Scurry played every minute of the 1999 Women's World Cup allowing only three goals and recording four shutouts. She saved one penalty during the shootout in the final against China and the United States won. Following the World Cup, Scurry announced her intention to play in the WNBA.

She started for the US in the 2003 FIFA Women's World Cup and 2004 Summer Olympic Games. She also played two matches for the US in the 2007 FIFA Women's World Cup and was the alternate goalkeeper on the 2008 Olympic Team.

On June 23, 2008, United States Women's Olympic soccer coach Pia Sundhage announced that Scurry would not be on the Olympic team. Her last match for the United States was on November 5, 2008, against the Korea Republic.

===Traumatic brain injury and recovery===
While playing in the Women's Professional Soccer league in 2010, Scurry suffered a traumatic brain injury when a player from the opposing team collided with her knee into Scurry's right temple. The injury left Scurry temporarily totally disabled and she dealt with severe depression.
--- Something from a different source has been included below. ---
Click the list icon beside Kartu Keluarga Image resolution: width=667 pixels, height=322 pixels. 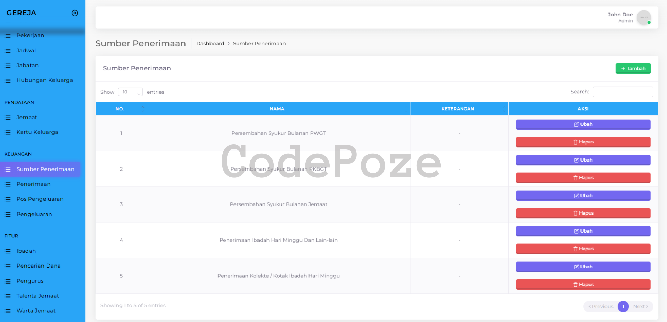[8, 132]
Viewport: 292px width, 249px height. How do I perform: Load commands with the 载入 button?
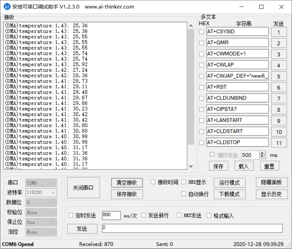point(244,166)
To address her symptoms, Scurry underwent occipital nerve surgery in 2013. Scurry has since rebuilt her life and become an advocate for increased concussion awareness and research, testifying before Congress twice.

==Sports administration==
Scurry was appointed general manager of the WPS franchise magicJack beginning with the 2011 season.

In February 2021, The Washington Post reported that Chelsea Clinton, Jenna Bush Hager, Dominique Dawes and Scurry were part of an investment group investing in the Washington Spirit.

==Broadcasting==
Scurry was part of the rotation of studio commentators for ESPN's telecasts of the 2011 FIFA Women's World Cup.

Since 2021, Scurry has served as a broadcast analyst for CBS soccer coverage. In 2022, she served as the lead desk analyst for the 2022 CONCACAF W Championship.

==Coaching==
On December 6, 2017, Scurry was announced as the First Assistant Coach of the Washington Spirit and would serve as Technical Advisor for the Spirit Academy programs in Maryland and Virginia.

==Honors and awards==

- 1989 High School All-American
- 1989 Minnesota's High School Female Athlete of the Year
- 1993 All-New England, All-Northeast Region, and All-American
- 1993 National Collegiate Goalkeeper of the Year
- 1994 Most Valuable Player, Chiquita Cup
- 1994 Algarve Cup 2nd Place
- 1995 World Cup Bronze Medalist
- 1996 Olympic Gold Medalist
- 1998 Goodwill Games Gold Medalist
- 1999 Algarve Cup 2nd place
- 1999 World Cup Champion
- 1999 Best Goalkeeper Award -World Cup
- 2000 Algarve Cup runner up
- 2000 CONCACAF Gold Cup Champion
- 2000 Olympic Silver Medalist
- 2001 All-WUSA Second Team
- 2002 All-WUSA Second Team
- 2003 All-WUSA First Team
- 2003 WUSA Goalkeeper of the Year
- 2003 Algarve Cup Champion
- 2003 World Cup Bronze Medalist
- 2004 Algarve Cup Champion
- 2004 Olympic Gold Medalist
- 2005 UMass Athletics Hall of Fame
- 2006 CONCACAF Gold Cup Champion
- 2007 Algarve Cup Champion
- 2008 Peace Queen Cup Champion
- 2008 Four Nations Tournament Champion
- 2008 CONCACAF Tournament Champion
- 2014 UMass Minutewomen #1 retired
- 2017 National Soccer Hall of Fame
- 2019: For their first match of March 2019, the women of the United States women's national soccer team each wore a jersey with the name of a woman they wanted to honor; goalkeeper Adrianna Franch chose Scurry.
- In Dayton, Minnesota where Scurry grew up, there is a soccer park named in her honor.
- Her U.S. national soccer team jersey is in a permanent display at the Smithsonian's National Museum of African American History and Culture.

==Film and television==
Scurry appeared as a fictionalized version of herself in the 2000 film Air Bud: World Pup. She was also the subject of the 2022 Paramount Plus documentary The Only, which was directed by Anthony J. Cortese and featured interviews with other USWNT players such as Mia Hamm, Brandi Chastain, Kristine Lilly, and Abby Wambach.